Your help is appreciated.
It is technically possible, but there are some details that may or may not make it practical.
Are your calls to dgesv independent? i.e. a given loop iteration does not depend on the previous iteration? If each loop iteration dependent on the previous, it has to run in serial.
that issue aside, you could call the cuSolver library’s dgesv(cusolverDnDDgesv). The data would first have to be moved to the GPU, or allocated there. presumably you’d add the appropriate OpenACC directives to do this. There is a blog post about how you’d access the device addresses to pass to cuSolver function (here).
cuSolver has a C-API, one could potentially use Fortran’s ISO-C bindings feature to call it.

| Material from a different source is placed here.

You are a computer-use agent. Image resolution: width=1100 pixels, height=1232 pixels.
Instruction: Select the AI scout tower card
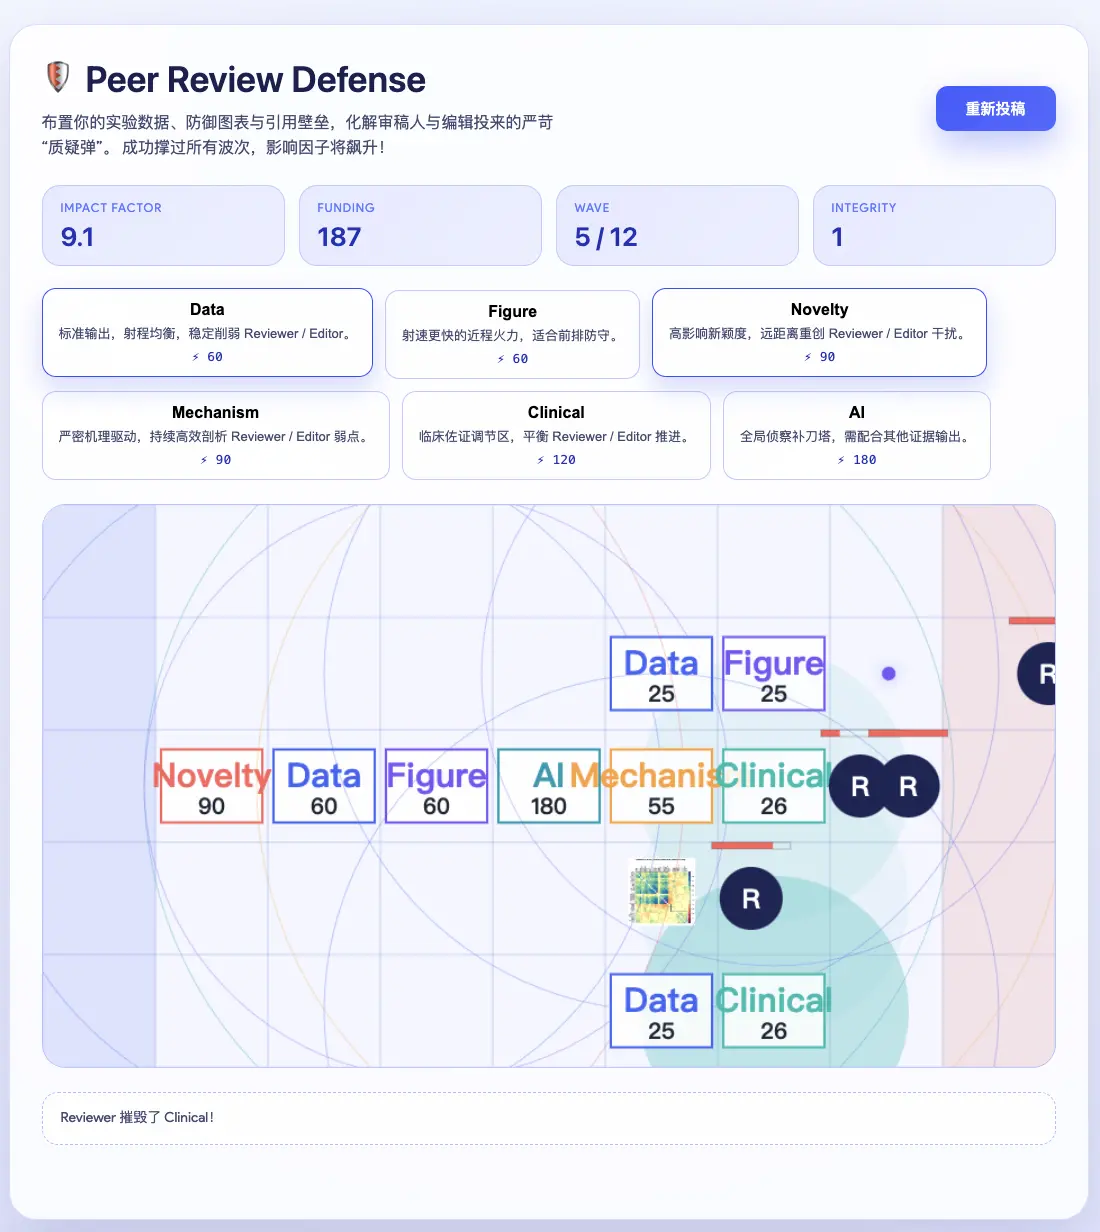pyautogui.click(x=856, y=435)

In terms of getting good performance on many small operations one might use CUDA streams to overlap them. Presumably you’d need to create some number of streams and cycle through, telling cuSolver which stream to use at each loop iteration. This may require calling the CUDA API, I’m not sure if OpenACC can create streams. Also, of interest : for some BLAS functions NVIDIA has “batched” versions that improve the performance when doing many small operations (here). This may give you some other ideas about the issue.
Disclaimer: I’ve done a fair amount of CUDA programming but I’ve never used OpenACC and rarely touch Fortran so my advice may not be optimal. None the less,
hope this helps.
Thank you Burlen,
Indeed the solves are independent.
All data is on the GPU already. It’s only the calling that’s the issue.
I’ll look into cuSolver.
An alternative is to just take the lapack code and compile it in, possibly inlining all the routines.
I’ll also have a look at the batching.
What I find surprising is that there is no quick fix for this as this seems to be an issue faced by many.